Ah, comunque, argomento “Scrittura”

Il capitolo 2 è stato IL male ma il verso lo ha trovato;

il capitolo 3 ci è andato vicino ma ogni dubbio sull’identità dei miei personaggi è stato fugato.

Ci siamo conosciuti meglio, con calma. Infatti c’erano momenti in cui avevo piazzato cose a caso, che stonavano, perché non eravamo abbastanza in confidenza per sapere cos’avremmo fatto in momenti privati, solitari, isolati. Non ci stiamo per forza simpaticissimi, ma ci siamo detti quasi tutto.

Scrivere fantascienza (bene o male, brutta o bella che uscirà) è un’esperienza strana, se la realtà non è il tuo forte. Credo: non ho metri di paragone, ovviamente.

Però mi fa ridere come, alle domande sulla storia, io conosca le risposte anche se non ci avevo ancora mai pensato, mentre per l’interlocutore è sempre un “Ma come fai a farti viaggi così…?”

Non li faccio: io li ospito, e ogni tanto salgo a bordo.

Spigolate

Ho appena scaricato l’estratto di un romanzo di Marina di Guardo, la madre della Ferragni, per curiosità. È talmente banale ed elementare da suscitarmi un nervoso quasi pari alla lettura di un giornale. Vabbè.

Non ho cose interessanti da dire, se non che le lezioni di Psichiatria che sto leggendo sembrano la mia biografia. Ma non solo mia: dell’albero genealogico. Molto divertente, specie perché – nelle parti sui disturbi pertinenti – sono ferratissima: avevo indovinato perfettamente la descrizione delle manifestazioni patologiche.

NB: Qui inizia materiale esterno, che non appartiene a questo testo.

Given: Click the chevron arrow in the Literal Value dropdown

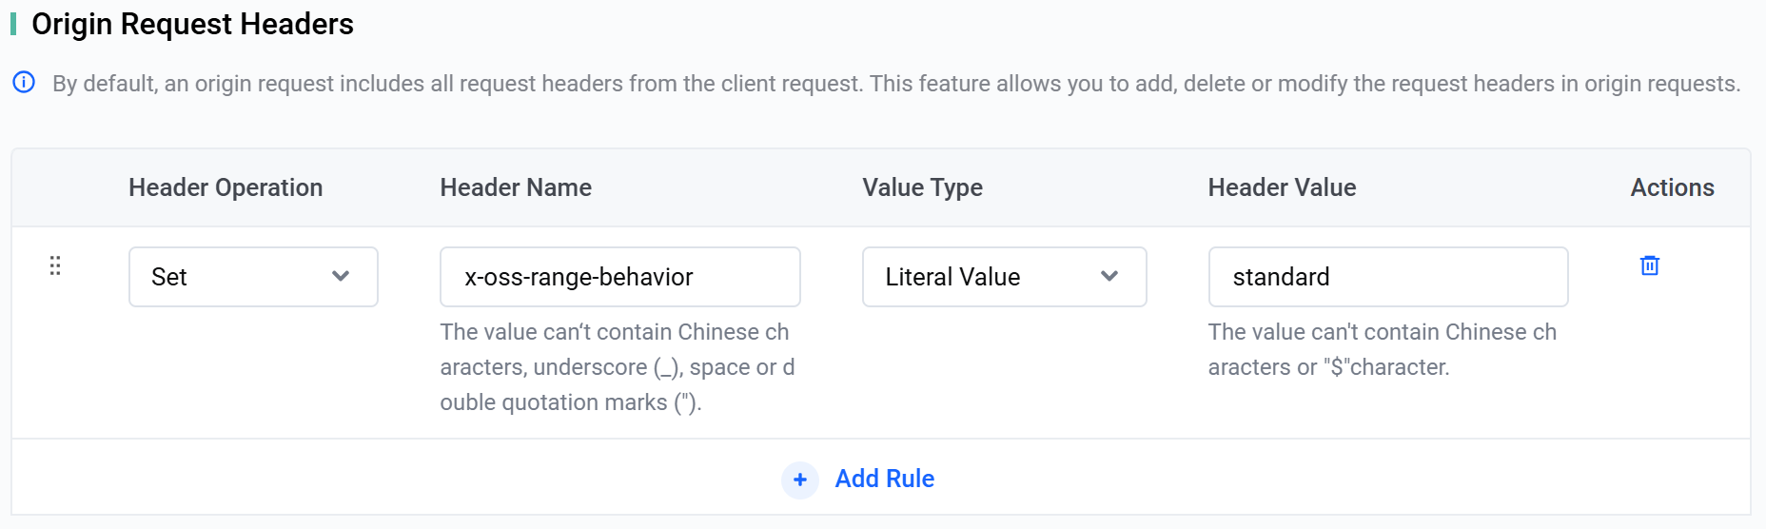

La cosa interessante di una buona fetta dei disturbi mentali relativamente frequenti (i più frequenti sono ansia e depressione, figli della nostra epoca come l’ormai scomparsa “Isteria” era figlia del primo ‘900) è che fanno male solo a chi sta intorno a chi ce li ha.

(Il soprastante paragrafo, zero curato e colloquiale, è da Nobel per la letteratura se comparato ai libri della donna succitata).

Ci sono persone che vengono definite “malate” ma lo sono solo rispetto al contesto; il socio-culturale ok, lo capisco che possa aprire un dibattito nei confronti della definizione stessa di “Malattia” ma anche di “Salute”, anche se – OMS dixit – l’abilità di integrarsi funzionalmente nel proprio ambiente è contemplata in entrambe. Resta il fatto che le definizioni sono etichette arbitrarie appioppate (più o meno sensatamente) a dinamiche complesse, quindi vanno prese con un’alzata di spalle e una lunga serie di considerazioni successive. Alcune vanno nemmeno prese: dito medio e a mai più.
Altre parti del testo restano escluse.